------ DATA SHOWN
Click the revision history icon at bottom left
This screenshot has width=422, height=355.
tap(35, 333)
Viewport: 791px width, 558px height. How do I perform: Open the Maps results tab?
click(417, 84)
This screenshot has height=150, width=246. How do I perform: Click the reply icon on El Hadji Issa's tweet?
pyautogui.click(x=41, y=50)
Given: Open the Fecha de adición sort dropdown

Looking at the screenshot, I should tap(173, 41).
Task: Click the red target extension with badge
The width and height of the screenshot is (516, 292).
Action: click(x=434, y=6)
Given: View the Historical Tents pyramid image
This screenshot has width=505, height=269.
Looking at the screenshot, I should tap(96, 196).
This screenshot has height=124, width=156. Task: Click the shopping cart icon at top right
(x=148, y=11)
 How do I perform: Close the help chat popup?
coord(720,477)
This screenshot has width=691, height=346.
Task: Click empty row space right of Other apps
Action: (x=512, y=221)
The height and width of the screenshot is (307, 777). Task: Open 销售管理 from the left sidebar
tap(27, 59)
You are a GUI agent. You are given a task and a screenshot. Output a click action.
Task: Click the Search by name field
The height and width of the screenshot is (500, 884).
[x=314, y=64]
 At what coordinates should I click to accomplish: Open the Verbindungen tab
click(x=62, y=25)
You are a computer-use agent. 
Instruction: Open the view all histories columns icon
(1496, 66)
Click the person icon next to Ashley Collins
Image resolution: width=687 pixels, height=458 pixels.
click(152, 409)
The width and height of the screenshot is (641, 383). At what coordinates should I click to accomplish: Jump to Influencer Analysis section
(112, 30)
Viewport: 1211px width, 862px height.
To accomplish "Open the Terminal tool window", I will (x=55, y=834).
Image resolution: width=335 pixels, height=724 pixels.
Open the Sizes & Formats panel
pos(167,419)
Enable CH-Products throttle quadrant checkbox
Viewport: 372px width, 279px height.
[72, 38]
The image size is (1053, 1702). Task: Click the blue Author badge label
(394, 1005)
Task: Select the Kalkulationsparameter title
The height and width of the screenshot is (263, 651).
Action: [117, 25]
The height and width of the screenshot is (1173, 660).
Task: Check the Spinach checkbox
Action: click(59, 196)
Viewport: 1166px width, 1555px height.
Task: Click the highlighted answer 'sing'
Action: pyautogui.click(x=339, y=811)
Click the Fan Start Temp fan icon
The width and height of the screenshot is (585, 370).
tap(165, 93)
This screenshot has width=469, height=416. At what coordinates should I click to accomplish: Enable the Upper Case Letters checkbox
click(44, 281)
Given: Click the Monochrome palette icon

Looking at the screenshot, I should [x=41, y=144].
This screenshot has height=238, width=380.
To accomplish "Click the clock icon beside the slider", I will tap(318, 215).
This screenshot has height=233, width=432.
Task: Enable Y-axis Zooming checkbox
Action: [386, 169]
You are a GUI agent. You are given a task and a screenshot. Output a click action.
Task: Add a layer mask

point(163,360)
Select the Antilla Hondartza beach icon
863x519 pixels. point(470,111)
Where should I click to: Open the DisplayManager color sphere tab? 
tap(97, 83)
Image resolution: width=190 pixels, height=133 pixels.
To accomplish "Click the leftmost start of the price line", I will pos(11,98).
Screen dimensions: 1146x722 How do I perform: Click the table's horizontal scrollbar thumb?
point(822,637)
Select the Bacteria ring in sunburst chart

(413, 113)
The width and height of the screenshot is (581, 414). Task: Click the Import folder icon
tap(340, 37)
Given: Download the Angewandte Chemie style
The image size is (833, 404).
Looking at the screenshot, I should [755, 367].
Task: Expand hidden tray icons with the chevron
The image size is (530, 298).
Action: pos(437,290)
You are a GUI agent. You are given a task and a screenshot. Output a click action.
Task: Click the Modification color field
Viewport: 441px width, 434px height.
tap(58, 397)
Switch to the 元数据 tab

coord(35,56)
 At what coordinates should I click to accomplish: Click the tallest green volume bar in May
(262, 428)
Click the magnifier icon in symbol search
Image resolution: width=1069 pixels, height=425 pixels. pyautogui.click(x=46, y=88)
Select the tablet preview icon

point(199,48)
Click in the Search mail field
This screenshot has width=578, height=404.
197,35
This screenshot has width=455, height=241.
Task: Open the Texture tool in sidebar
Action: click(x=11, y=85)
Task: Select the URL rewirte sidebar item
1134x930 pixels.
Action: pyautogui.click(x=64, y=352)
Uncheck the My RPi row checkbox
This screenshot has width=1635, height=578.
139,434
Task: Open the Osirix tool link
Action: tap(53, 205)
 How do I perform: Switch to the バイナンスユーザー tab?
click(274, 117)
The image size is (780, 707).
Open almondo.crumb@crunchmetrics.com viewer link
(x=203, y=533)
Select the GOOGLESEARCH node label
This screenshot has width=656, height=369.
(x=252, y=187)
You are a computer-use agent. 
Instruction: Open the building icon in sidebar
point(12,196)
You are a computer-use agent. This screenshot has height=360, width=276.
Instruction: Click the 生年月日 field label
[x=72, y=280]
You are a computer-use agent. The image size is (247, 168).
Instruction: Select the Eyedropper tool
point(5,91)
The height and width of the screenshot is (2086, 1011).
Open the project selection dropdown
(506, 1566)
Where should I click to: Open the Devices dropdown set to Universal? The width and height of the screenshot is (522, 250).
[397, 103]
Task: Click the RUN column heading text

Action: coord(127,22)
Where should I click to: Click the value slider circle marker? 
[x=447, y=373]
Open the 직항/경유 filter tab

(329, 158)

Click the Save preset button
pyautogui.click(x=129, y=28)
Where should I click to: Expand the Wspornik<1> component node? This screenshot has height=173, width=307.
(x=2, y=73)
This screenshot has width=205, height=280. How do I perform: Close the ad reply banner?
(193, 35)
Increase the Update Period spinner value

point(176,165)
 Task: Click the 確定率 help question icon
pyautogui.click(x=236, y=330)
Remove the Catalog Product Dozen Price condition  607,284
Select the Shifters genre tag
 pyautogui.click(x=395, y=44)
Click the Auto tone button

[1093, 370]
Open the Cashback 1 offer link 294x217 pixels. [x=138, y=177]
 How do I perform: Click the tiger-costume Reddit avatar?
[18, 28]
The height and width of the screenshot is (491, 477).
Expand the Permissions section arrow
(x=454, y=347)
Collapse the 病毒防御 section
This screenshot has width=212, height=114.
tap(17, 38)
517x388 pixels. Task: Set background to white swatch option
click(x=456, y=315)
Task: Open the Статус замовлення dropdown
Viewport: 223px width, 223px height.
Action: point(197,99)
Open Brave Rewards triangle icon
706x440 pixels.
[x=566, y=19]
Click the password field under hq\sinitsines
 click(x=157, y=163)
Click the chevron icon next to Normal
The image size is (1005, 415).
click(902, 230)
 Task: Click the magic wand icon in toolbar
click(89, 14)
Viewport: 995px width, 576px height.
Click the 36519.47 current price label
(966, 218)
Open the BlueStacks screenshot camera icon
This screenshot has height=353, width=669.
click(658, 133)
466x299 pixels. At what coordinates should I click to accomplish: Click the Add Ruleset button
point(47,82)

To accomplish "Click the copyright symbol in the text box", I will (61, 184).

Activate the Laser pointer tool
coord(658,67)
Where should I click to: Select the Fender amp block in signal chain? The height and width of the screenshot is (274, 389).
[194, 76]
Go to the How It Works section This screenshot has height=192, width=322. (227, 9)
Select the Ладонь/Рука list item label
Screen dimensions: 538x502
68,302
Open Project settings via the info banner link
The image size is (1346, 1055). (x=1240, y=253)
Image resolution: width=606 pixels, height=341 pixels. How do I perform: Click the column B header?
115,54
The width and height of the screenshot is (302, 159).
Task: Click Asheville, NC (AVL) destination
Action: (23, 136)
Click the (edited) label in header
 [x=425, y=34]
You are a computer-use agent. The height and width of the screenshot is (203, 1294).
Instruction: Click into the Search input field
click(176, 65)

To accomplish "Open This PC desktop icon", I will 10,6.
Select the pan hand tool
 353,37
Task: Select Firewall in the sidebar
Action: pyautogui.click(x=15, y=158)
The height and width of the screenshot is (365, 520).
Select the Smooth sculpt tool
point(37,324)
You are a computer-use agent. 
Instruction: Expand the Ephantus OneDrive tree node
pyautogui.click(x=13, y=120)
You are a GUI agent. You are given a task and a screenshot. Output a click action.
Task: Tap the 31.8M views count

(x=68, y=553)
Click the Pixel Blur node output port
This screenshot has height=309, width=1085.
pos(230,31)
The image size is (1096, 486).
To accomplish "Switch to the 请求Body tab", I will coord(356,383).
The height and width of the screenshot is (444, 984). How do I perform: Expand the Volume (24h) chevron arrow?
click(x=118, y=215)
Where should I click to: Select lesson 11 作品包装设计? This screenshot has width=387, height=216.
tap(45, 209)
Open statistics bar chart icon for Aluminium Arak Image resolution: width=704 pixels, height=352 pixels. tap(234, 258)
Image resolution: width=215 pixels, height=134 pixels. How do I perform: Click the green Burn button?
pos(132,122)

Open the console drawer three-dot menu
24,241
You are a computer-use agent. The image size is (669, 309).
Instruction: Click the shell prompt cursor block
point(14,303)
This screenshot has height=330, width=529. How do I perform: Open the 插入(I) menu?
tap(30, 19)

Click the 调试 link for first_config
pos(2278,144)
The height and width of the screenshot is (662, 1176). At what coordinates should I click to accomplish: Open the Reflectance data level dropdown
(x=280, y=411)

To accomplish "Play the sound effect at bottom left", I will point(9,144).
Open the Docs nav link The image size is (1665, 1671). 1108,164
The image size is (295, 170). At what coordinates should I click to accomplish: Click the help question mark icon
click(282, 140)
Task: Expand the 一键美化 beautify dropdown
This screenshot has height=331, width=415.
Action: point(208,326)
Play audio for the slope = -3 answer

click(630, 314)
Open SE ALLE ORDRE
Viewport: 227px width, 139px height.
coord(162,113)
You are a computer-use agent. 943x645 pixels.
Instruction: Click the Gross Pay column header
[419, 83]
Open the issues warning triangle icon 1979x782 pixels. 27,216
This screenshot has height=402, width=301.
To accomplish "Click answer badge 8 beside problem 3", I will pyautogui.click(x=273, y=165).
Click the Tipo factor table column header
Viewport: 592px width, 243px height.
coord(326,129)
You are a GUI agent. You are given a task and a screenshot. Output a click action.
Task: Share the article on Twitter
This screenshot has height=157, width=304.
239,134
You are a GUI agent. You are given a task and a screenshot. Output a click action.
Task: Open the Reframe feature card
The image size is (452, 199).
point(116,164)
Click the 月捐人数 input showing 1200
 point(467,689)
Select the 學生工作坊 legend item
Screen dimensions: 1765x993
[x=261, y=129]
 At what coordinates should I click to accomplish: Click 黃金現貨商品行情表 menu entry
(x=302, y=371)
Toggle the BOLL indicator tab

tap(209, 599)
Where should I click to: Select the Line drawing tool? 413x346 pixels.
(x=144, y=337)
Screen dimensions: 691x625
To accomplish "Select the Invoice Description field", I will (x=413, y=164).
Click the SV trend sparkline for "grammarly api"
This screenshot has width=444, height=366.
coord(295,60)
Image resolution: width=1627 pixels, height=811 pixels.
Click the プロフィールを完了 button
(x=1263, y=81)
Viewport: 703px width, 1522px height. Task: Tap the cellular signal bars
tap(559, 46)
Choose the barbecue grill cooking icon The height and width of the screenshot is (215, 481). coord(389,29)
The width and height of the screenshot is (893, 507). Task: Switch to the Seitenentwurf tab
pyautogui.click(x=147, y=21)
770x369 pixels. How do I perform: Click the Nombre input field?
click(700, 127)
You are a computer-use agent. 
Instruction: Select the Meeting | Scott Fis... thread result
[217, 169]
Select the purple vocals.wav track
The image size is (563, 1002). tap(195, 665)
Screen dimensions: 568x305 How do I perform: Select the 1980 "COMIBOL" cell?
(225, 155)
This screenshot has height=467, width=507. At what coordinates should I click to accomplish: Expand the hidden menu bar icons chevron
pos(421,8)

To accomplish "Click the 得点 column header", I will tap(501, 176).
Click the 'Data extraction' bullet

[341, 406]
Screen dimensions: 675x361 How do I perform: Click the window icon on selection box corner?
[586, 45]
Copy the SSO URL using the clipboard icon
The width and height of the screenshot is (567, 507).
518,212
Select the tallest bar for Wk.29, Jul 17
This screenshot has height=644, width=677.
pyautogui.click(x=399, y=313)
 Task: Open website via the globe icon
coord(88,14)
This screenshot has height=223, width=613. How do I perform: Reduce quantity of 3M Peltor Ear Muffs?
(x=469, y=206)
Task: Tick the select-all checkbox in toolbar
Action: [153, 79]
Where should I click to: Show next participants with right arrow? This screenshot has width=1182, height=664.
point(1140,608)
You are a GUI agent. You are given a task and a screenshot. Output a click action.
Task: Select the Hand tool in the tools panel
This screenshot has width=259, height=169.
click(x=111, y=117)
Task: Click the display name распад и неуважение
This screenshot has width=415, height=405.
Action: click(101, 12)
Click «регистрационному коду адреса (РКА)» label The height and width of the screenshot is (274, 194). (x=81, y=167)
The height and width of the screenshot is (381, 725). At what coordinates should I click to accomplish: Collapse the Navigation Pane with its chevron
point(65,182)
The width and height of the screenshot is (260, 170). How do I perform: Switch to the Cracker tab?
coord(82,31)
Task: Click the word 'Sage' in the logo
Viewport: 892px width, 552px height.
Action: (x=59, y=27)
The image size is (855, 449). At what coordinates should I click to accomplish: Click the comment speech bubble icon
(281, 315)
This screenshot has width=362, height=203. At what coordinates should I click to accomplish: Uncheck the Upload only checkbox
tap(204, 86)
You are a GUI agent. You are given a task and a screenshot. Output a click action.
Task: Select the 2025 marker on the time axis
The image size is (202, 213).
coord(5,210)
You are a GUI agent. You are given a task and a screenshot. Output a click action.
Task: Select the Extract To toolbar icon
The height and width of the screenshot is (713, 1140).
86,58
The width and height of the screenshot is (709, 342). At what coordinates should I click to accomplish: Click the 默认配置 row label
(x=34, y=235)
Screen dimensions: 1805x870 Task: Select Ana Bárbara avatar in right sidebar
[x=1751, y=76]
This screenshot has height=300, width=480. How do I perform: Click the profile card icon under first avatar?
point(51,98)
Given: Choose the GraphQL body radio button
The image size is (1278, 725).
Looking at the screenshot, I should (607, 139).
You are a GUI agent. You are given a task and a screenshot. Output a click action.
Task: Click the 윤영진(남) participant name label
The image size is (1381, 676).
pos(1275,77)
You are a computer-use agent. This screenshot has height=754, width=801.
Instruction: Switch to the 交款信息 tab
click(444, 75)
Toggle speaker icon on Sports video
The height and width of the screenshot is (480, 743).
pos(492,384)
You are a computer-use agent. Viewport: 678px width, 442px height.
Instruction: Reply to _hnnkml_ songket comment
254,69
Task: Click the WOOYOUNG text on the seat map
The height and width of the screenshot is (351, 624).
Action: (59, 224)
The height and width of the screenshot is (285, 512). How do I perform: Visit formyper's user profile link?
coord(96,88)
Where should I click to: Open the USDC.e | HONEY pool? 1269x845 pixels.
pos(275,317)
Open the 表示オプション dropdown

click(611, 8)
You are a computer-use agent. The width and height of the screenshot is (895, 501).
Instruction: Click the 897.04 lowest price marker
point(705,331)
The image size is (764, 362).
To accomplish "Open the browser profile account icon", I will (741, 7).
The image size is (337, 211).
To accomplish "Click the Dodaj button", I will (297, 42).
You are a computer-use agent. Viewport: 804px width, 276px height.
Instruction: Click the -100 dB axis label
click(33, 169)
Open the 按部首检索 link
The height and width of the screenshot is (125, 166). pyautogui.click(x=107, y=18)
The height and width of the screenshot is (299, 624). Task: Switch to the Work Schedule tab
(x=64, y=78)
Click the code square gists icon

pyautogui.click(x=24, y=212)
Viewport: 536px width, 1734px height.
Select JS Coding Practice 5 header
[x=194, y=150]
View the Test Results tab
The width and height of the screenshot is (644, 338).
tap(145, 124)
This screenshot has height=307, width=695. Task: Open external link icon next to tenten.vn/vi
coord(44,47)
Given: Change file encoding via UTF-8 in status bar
------------
• ASSIGNMENT: Reproduce every line above that contains the string "name".

• RESPONSE:
Task: Click the Search by name field
Task: Click the display name распад и неуважение
Task: Click the 윤영진(남) participant name label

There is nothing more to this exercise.